The initial task that I set the learners at the beginning of the class was to complete a gapfill exercise. The first two scenes include a scene at what is assumed Heathrow Airport and then the second scene is in a music studio with Rock & Roll Legend, Billy Mack. Get the learners to complete the handout below by themselves, before pairing them up to check their answers and finally eliciting the correct answers.
The second task that I set for learners was for them to complete a character matching exercise: match the character and their job/occupation. Before watching the movie, we studied up on various occupations (housekeeper, housemaid, etc) and then I handed out a matching worksheet after the initial activity for learners to complete (which is below). As there were a number of different characters/names, it was difficult work for students to learn about them and their occupations. The learners were listening intensively to the dialogue and for any clues. To check that they were listening with the first activity, I elicited the name of the Rock & Roll Legend (Billy Mack) and then told learners that they had to complete the rest of the matching activity whilst they watched the rest of the movie.
At one scene in the movie, where Mark and Juliet meet to discuss about a video from a wedding (about the first two minutes of the scene with the YouTube video below), I paused the movie and elicited their names. I then went on to say that they are going to watch the next scene with Mark and Juliet with no sound and they have to predict/guess what they are saying. I handed out a blank script and the learners will have to complete the script to the best of their ability. It was mentioned that it made no difference whether they attempted to complete it and was wrong as it was all good practice. I played the video and I was acting as a human remote control and learners were telling me: “pause”, “rewind”, “fast forward”, etc. The scene was played a number of times until learners were happy to complete the activity and then act the scene out. There was a lot of laughing and the students really got into the scene.
Next, I played the scene with the sound off and then just the subtitles so that they could see what things were similar or different to their script. We then played the video with the sound on and the subtitles off. It was a wonderful activity and were quite responsive. In the second lesson of the week, we continued with the movie and watched the ending. I handed out a worksheet for learners to complete and it was a character summarisation. Learners had to choose one character from the movie and write about him/her.
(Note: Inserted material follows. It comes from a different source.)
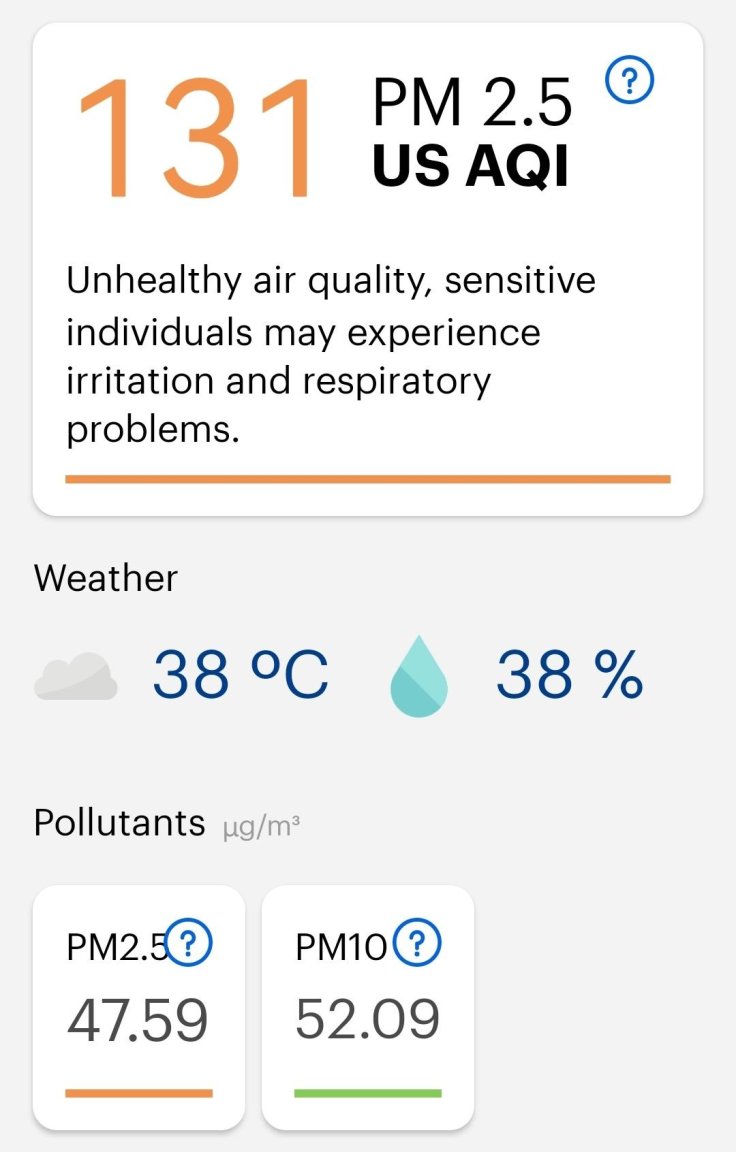Click the µg/m³ unit label
This screenshot has width=736, height=1152.
[261, 827]
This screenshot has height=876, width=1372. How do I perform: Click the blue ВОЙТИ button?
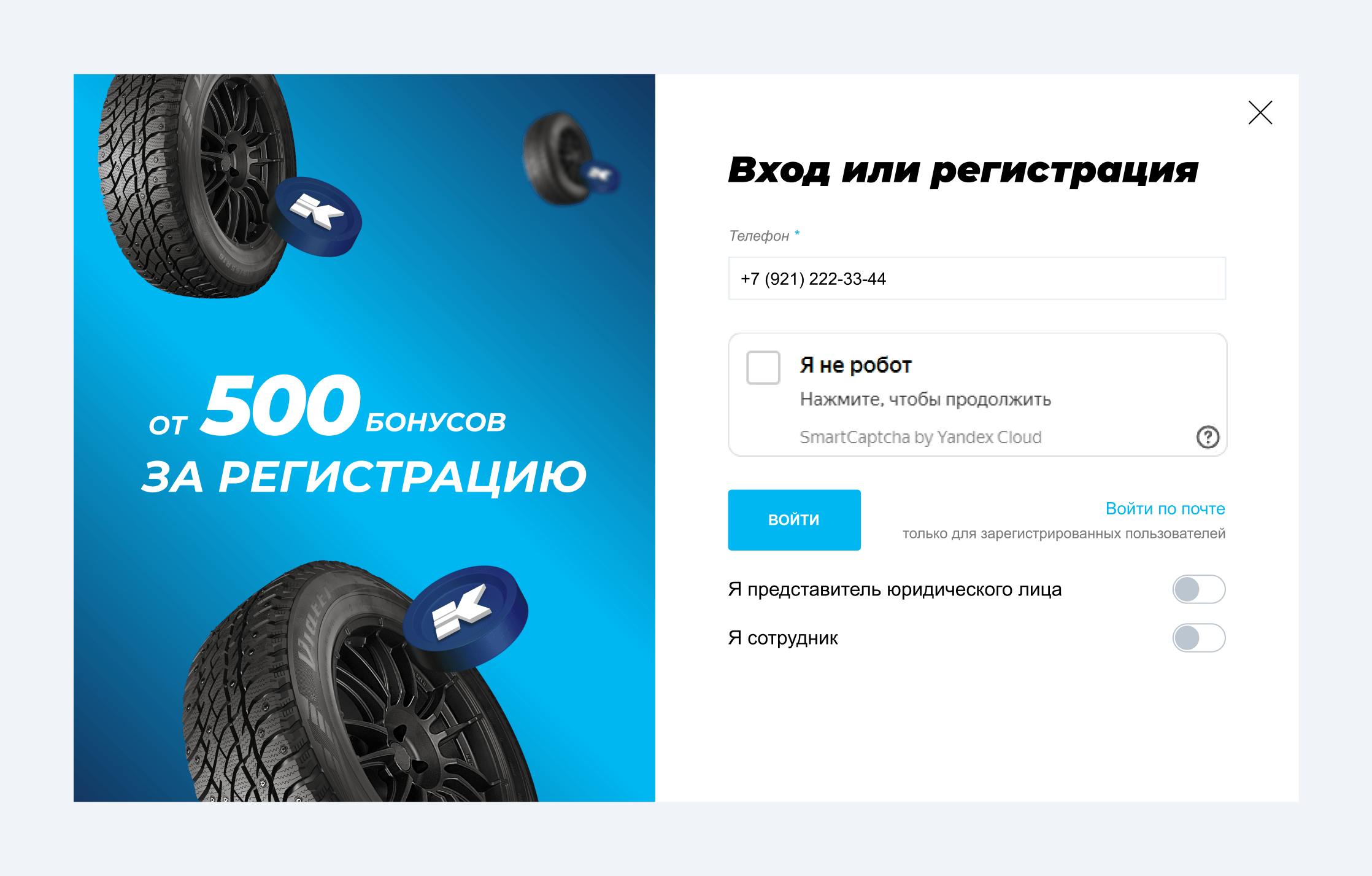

Luckily, all learners chose someone different and they had a look on Wikipedia or other websites to learn a bit more about their chosen character. Fortunately, they decided not to plagiarise from Wikipedia and their writing was commendable.
As I mentioned earlier in the blog post, it was the first time that I had used a movie in class to any success and the learners were quite responsive to this. The was an opportunity for creative writing, writing about people, as well as an opportunity to act a scene out (although I have one boy and seven girls: some of the girls were quite happy to go Shakespeare and pretend to be Mark). Anyhow, have you used videos in class before? What activities do you include when showing a video in class? Do you try to focus on the grammatical aspects of English when showing a video? Do you have any advice for me when I show videos in class in the future? It would be wonderful to hear from my readers so that I could consider them in the future.